Qin Hanedanı (MÖ 221-206)
Qin Hanedanı (MÖ 221-206)
Qin (chin diye seslendirilir) Devleti, kuzeybatıda, Wei Nehri vadisi dolayında kurulmuş ve ismini Çin'e veren bir devletti. Sulamanın gelişmesi vasıtasıyla refaha kavuşmuştu. Komşu göçebelerle başa çıkabilmek için, onlar gibi süvari birlikler oluşturmuşlardı. Qinler, Zhoular 'ın çöküşünden dersler çıkartarak Meşruiyetçi felsefeyi benimsediler ve Meşruiyetçi düşünce okulunun önderlerinden Shang Yang'ı MÖ 361'de başbakan olarak atadılar. Yang'ın reformları sayesinde askeri diktatoryel bir rejim ve oldukça güçlü bir merkezi devlet kuruldu ve feodalizm giderek silindi.. Aristokrat ailelerin gücü kırılıp, askeri bir zümre oluşturuldu. Atamalar, askeri başarılara göre yapıldı ve tüm halk askerileştirildi. Mertebesi ne olursa olsun herkes, tarımda veya dokumacılıkta çalışmak zorundaydı. Çalışmaktan kaytaranlar köle yapılıyordu. Yang'ın reformları çok sert olmasına rağmen, askeri anlamda çok güçlü Sparta usulü bir devlet ortaya çıkartmayı başarmıştı. Qin kralı Zheng, MÖ 221'de tüm Orta Krallığı tek çatı altında toplayarak Qin Shi Huang (ilklerin imparatoru) unvanını alarak imparator oldu.
Qin Shi Huang
Huang, üç başarısız suikast girişimine maruz kaldı. Bundan dolayı ölümden kaçınmayı takıntı haline getirdi. Bunun için birçok kişiyi görevlendirdi. Kendisi için hazırlanan pek çok iksir içti. Ancak tükettiği kimyasallar yüzünden ölümde kaçmak yerine, ölüme daha çok yaklaştı ve MÖ 210'da öldü.
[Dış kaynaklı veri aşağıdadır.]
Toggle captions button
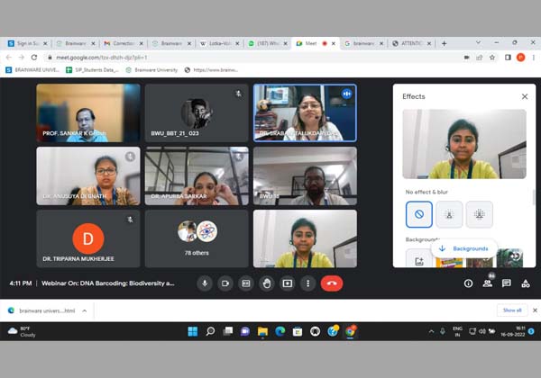 click(246, 283)
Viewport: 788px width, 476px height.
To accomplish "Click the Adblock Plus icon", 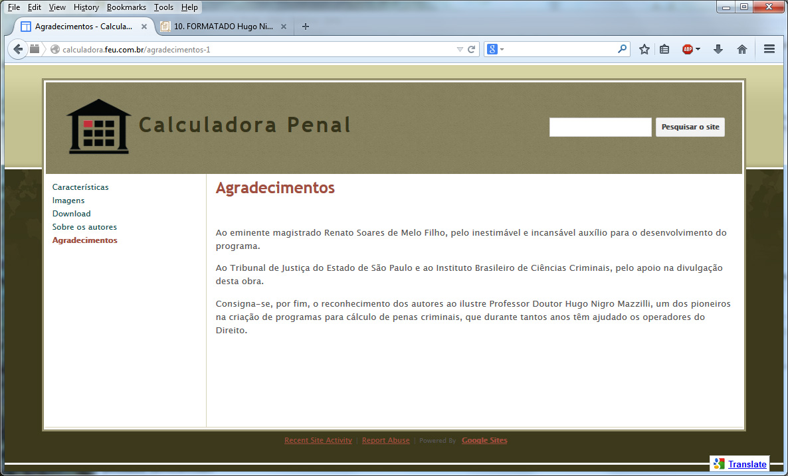I will click(688, 49).
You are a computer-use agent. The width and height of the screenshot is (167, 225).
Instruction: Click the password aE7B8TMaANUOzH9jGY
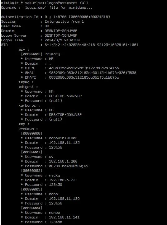69,166
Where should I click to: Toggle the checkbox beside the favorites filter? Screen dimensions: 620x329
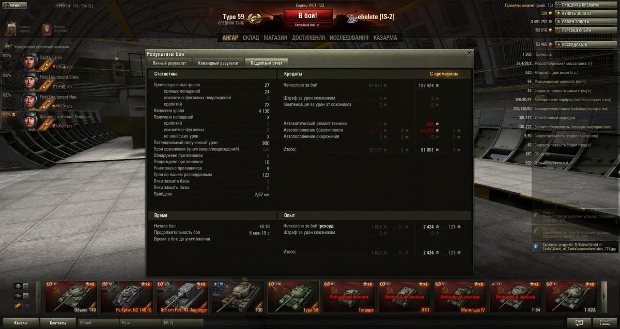[27, 306]
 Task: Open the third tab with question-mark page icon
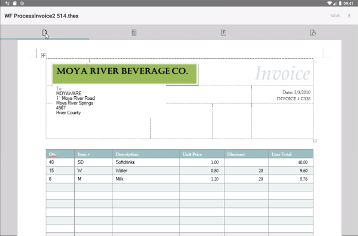[223, 33]
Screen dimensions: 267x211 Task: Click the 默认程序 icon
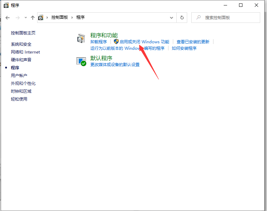pos(81,61)
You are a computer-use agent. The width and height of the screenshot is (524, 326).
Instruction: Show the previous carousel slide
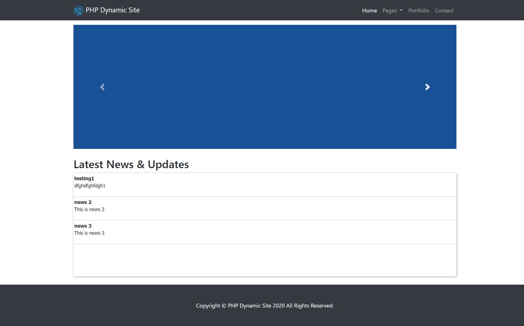[x=102, y=87]
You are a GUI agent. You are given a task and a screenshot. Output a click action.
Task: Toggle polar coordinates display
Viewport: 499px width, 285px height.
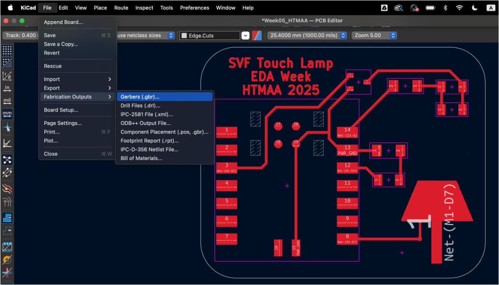coord(7,76)
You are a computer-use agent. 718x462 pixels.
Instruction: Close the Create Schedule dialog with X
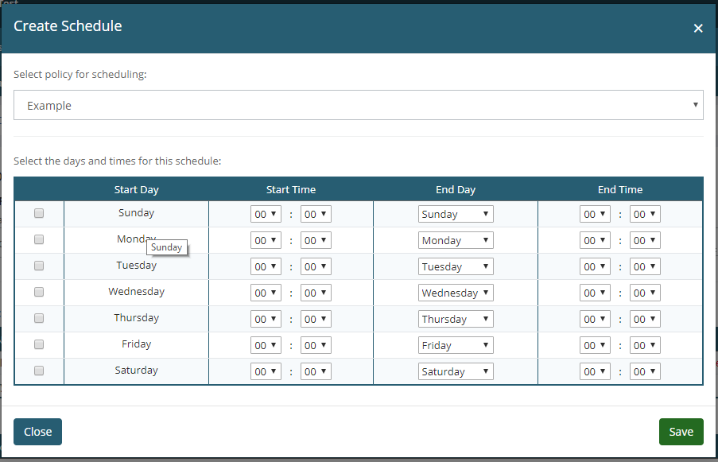pyautogui.click(x=698, y=28)

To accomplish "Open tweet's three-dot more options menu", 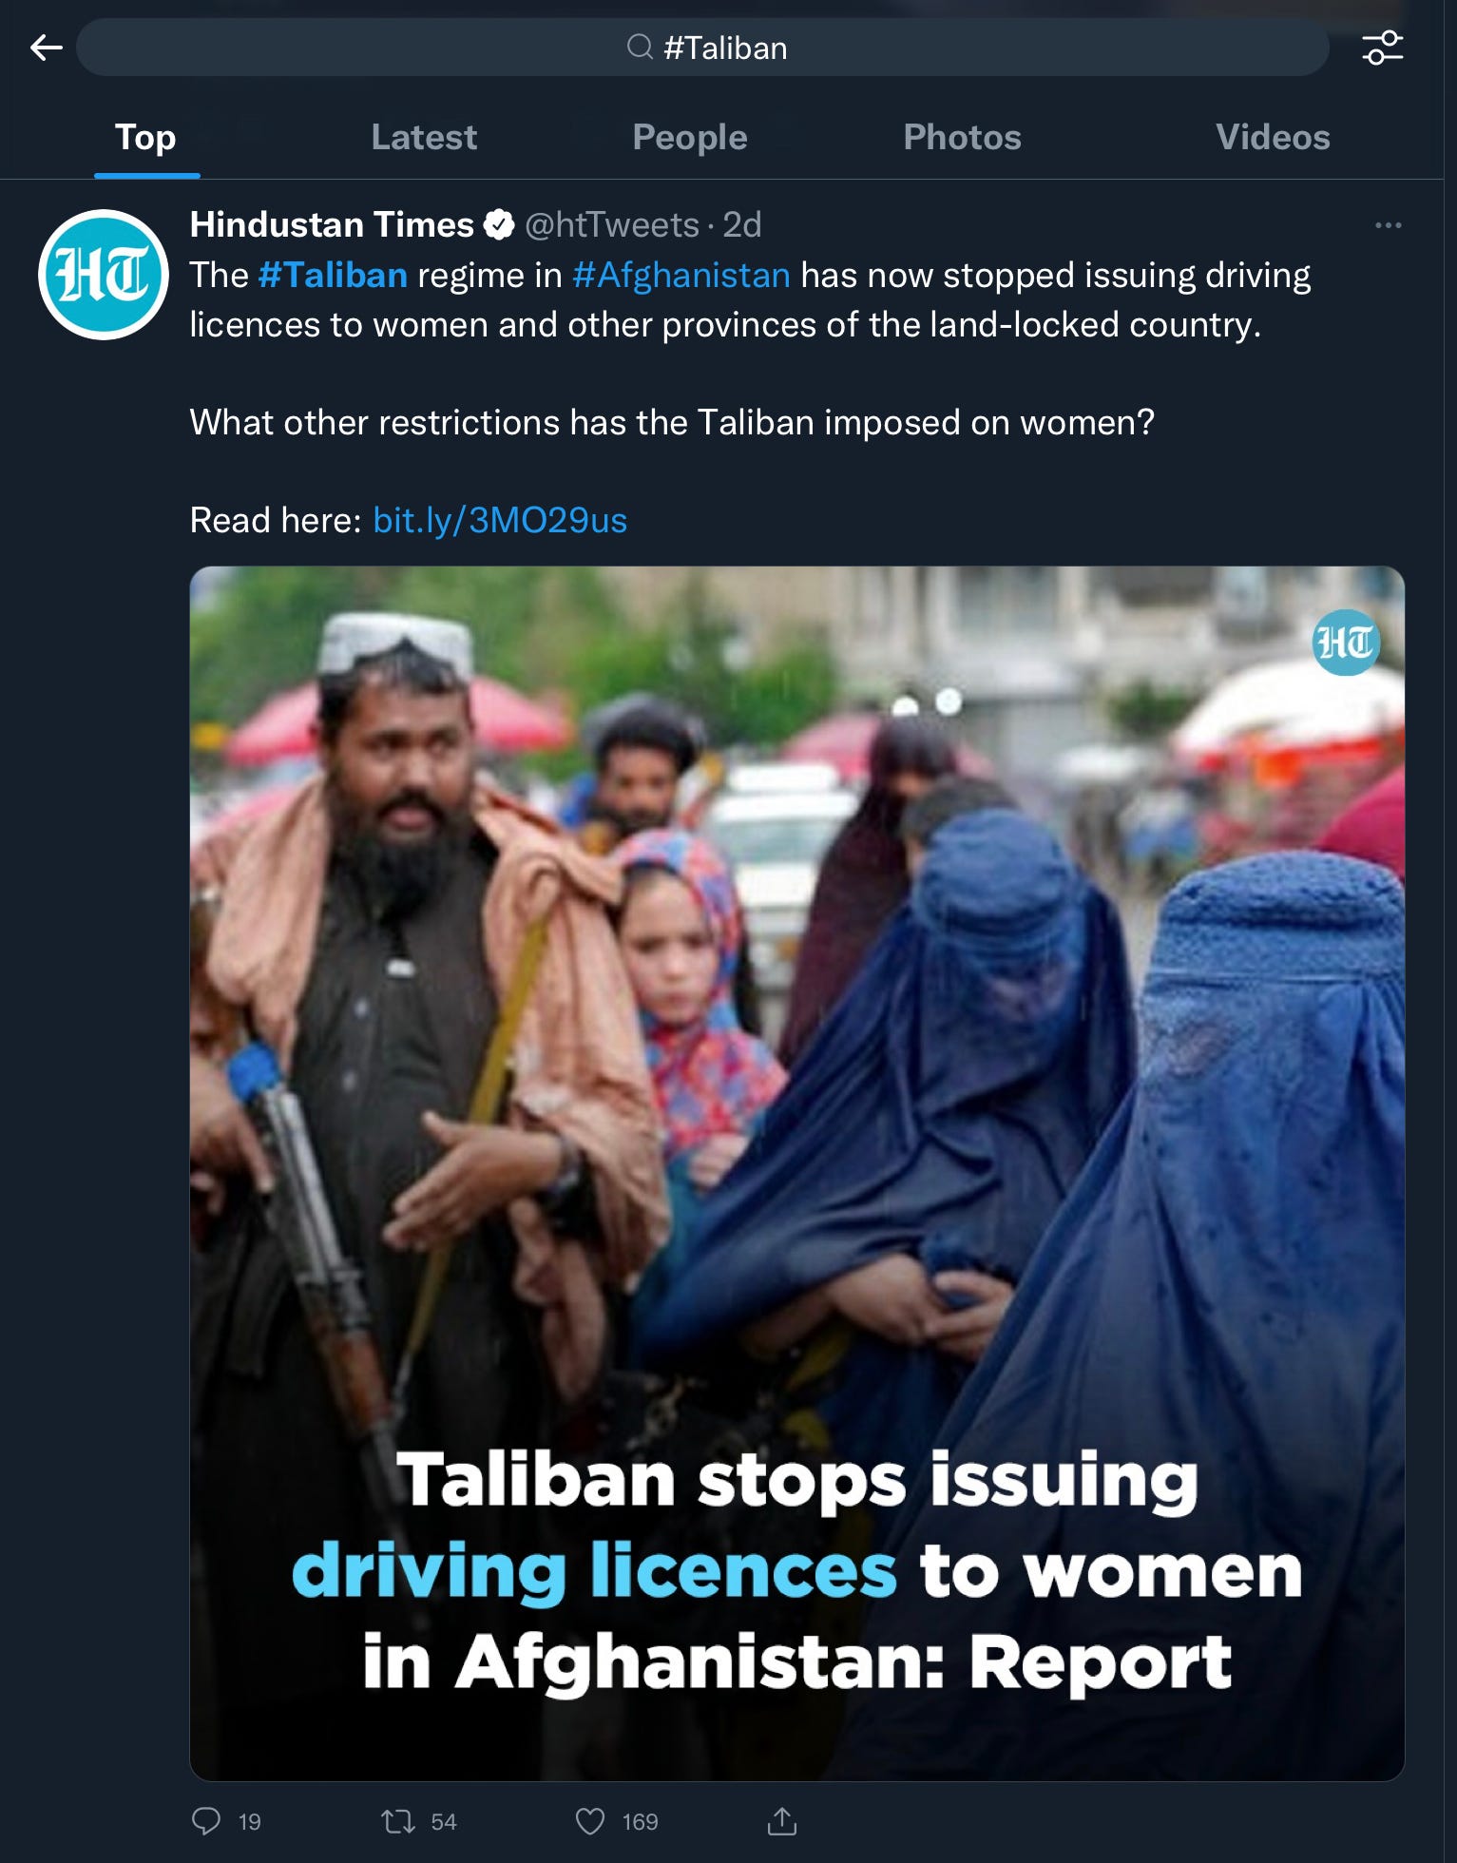I will click(x=1388, y=225).
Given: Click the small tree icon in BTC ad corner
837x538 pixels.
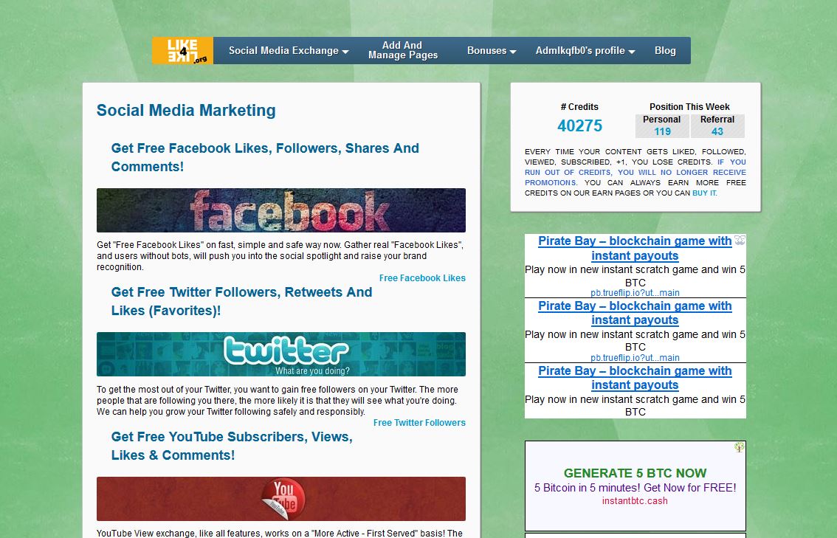Looking at the screenshot, I should [x=740, y=447].
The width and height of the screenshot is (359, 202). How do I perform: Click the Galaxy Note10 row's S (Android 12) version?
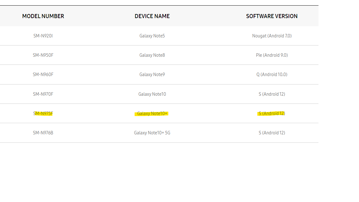[x=272, y=94]
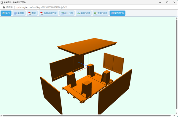Switch to the 主模型 view
This screenshot has width=178, height=117.
point(19,13)
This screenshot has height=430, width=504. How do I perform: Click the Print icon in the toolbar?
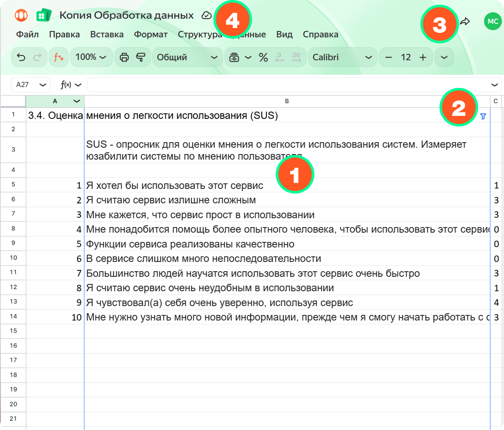point(124,57)
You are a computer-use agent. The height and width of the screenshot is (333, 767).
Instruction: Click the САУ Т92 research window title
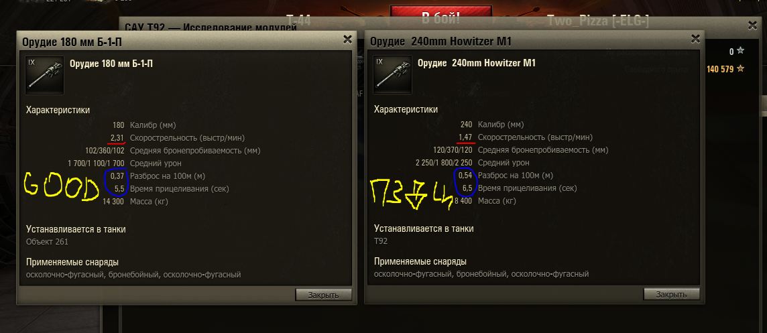tap(211, 27)
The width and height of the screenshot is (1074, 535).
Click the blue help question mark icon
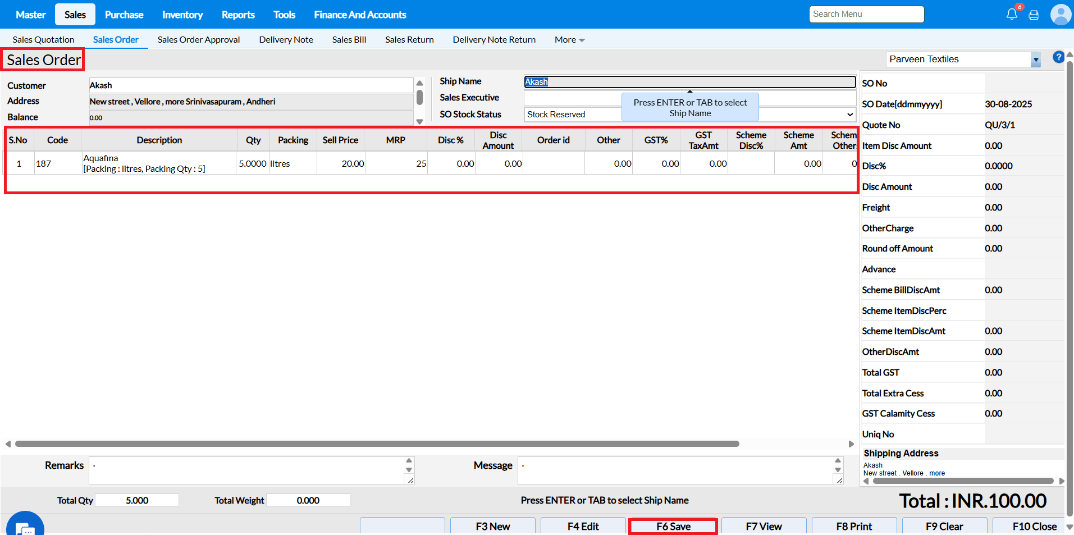click(x=1058, y=57)
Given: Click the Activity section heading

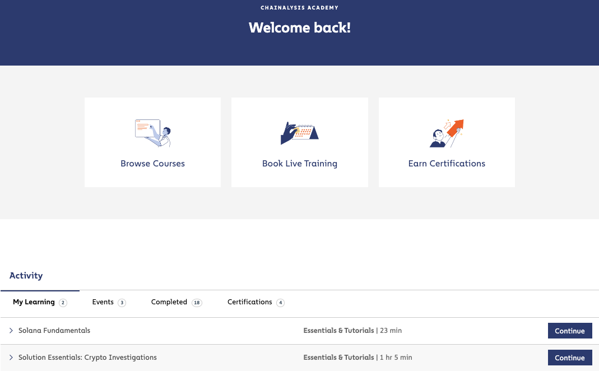Looking at the screenshot, I should click(x=26, y=276).
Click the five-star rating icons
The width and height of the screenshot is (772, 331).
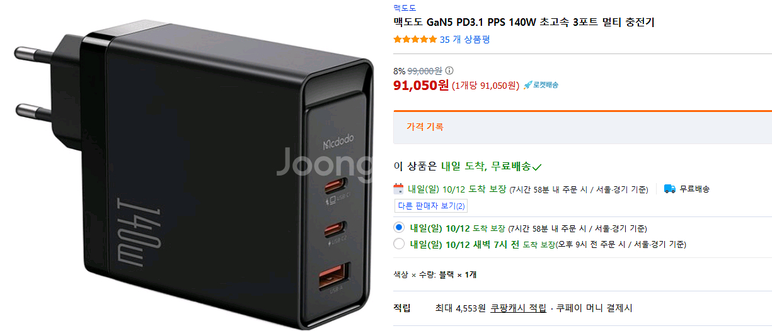click(415, 39)
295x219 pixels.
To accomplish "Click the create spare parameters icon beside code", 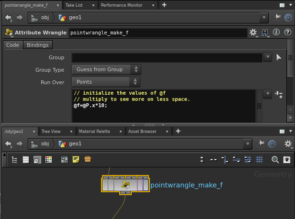I will click(x=279, y=94).
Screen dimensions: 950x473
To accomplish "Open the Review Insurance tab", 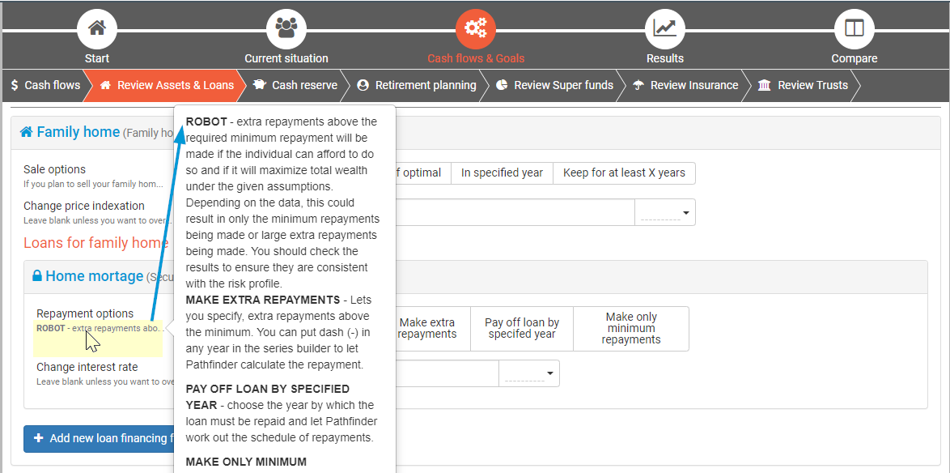I will 685,85.
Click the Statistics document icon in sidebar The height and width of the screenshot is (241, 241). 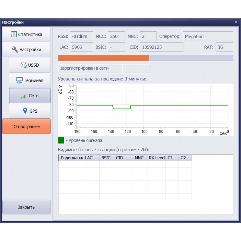(14, 34)
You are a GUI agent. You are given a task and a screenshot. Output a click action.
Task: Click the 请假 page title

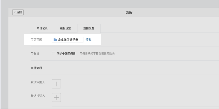(x=129, y=13)
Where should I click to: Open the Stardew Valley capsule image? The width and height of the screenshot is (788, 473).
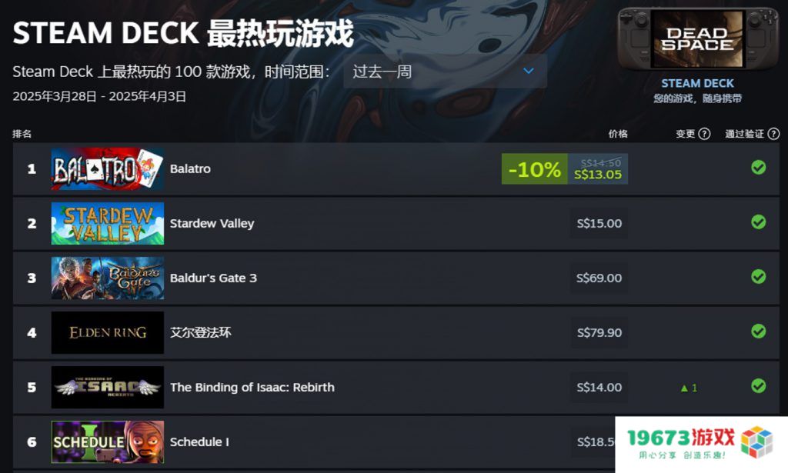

Huang'ın varisi Prens Fusu, babası gibi meşruiyetçi ve otoriter değildi. Başbakan Li Si ve kudretli saray baş hadımı Zhao Gao, Fusu'nun tahta geçmesiyle kendi konumlarını kaybedeceklerinden korkuyorlardı. Sanki Huang'a ait olan ve içinde intihar etmesini söyleyen düzmece bir mektup hazırladılar. Prens Fusu mektupta yazılana itaat edince, 21 yaşındaki küçük kardeşi Qin Er Shi tahta geçti. İmparator, baş hadımın kuklasıydı. Eski ortağı Li Si'ye kumpas kurarak onu idam ettirdi. Zhao Gao, imparatorun kimseye görünmemesini ve kimseyle konuşmamasını tembihleyerek sadece kendisine danışmasını sağlıyordu. İkinci İmparator çok daha acımasızdı. En ufak tefek suçların bile cezası idamdı. Birçok prensi öldürdü veya hapse attırdı. Halkın durumu gittikçe kötüleşiyordu. İsyanlar çıkmaya başladı. Liu Bang önderliğindeki isyancı ordusu başkent Xianyang'ı ele geçirirken, Xiang Yu da ana Qin ordusunu yenilgiye uğrattı. Qin hakimeyeti yalnızca 15 yıl dayanabilmişti. İki isyancı lider arasındaki çekişmeyi Liu Bang kazandı ve Han Hanedanı'nı kurdu.
Kaynakça:
Gordon Kerr, Kısa Çin Tarihi, Say Yayınları 2.Baskı syf. 30-38
https://www.worldhistory.org/Warring_States_Period/
https://www.historyskills.com/classroom/year-7/warring-states/
Andrew Roberts, Eski Çağ'ın Büyük Komutanları, Kronik Yayınları 3.Baskı, syf. 71-79
https://www.worldhistory.org/Sun-Tzu/
Hlavatý, Jozef; Ližbetin, (1 Ocak 2021). "The Use of the Art of War Ideas in the Strategic Decision-making of the Company"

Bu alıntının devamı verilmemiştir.